Ferguson v. Gulf Lumber Co.

66 So. 317 | La. | 1914

On Motion to Dismiss.

O’NIELL, J.

The plaintiff has moved to dismiss this appeal for want of jurisdiction ratione materice. He sued the Louisiana Land & Pecan Company and I. S. Foster for $800, alleged to be due for services rendered by the law firm of Foster & Ferguson, while he was a member thereof, in obtaining judgment for certain land and rents amounting to approximately $9,500 in favor of the Louisiana Land & Pecan Company and against the Gulf Lumber Company. Alleging that the lumber company was about to transfer the judgment for rents to John M. Herger, Ferguson obtained a writ of 'sequestration and caused the judgment to be seized thereunder by the sheriff. The lumber company immediately paid the amount of the judgment to the sheriff, and Herger had it released to him on a bond fixed by the district judge at $1,600.

Judgment was"rendered in favor of plaintiff against Herger on confirmation of default, while the suit was pending on certain exceptions filed by the other defendants. The judgment appealed from is as follows:

“ * * * It is therefore ordered, adjudged, and decreed that plaintiff, P. L. Ferguson, do have and recover judgment of the defendant John M. Herger, recognizing his lien and privilege on the eight hundred dollars ($800) sequestered in the above numbered and entitled cause, and the said writs of sequestration herein sued out are hereby sustained and rendered executory against the property seized thereunder. * * * ”

From this judgment, John M. Herger asked for and obtained an order of appeal returnable to the Court of Appeals, First Circuit.
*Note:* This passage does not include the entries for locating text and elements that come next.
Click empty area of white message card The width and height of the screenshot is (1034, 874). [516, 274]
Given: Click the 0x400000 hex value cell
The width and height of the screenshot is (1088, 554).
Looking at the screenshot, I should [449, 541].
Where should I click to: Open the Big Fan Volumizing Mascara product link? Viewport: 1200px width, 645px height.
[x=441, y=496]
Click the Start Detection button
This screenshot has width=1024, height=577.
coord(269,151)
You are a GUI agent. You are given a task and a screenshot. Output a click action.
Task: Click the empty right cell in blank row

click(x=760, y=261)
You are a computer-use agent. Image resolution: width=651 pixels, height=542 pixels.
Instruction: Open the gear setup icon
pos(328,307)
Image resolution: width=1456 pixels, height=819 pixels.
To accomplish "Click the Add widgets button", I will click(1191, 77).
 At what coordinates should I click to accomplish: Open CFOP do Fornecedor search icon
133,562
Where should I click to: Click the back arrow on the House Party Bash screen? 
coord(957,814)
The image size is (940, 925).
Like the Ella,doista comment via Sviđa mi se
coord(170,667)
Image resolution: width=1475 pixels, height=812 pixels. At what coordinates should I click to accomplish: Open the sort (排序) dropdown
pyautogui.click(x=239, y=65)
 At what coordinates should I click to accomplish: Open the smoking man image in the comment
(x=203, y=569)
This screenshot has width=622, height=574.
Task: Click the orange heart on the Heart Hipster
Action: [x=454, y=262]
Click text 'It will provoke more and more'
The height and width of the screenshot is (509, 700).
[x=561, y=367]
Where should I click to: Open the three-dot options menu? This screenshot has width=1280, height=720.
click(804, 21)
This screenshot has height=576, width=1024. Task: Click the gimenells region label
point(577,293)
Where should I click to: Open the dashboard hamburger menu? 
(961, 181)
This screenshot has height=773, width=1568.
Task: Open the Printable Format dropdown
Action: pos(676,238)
Thereafter he filed a petition in the district court, alleging that he had made a mistake in having the appeal made returnable to the Court of Appeals, that “the matter in dispute or the fund to be distributed” exceeds $2,000, and he prayed for and obtained an order making the appeal returnable to this court.

Opinion.

The amount in dispute is less than $2,000. Beyond the $S00 sued for, there is no contest over the fund deposited with the sheriff. Since this fund exceeding $2,000 has been re-leased on a bond of $1,600, which was deemed adequate, there is no fund to be distributed.

However, the appeal, being otherwise properly brought here, should not be dismissed, but should be transferred to the Court of Appeals. Act No. 56 of 1904, p. 135.

For the reasons assigned, it is ordered that this cause be transferred to the Court of Appeals, First Circuit, of Louisiana. The appellant is to pay the cost of this appeal.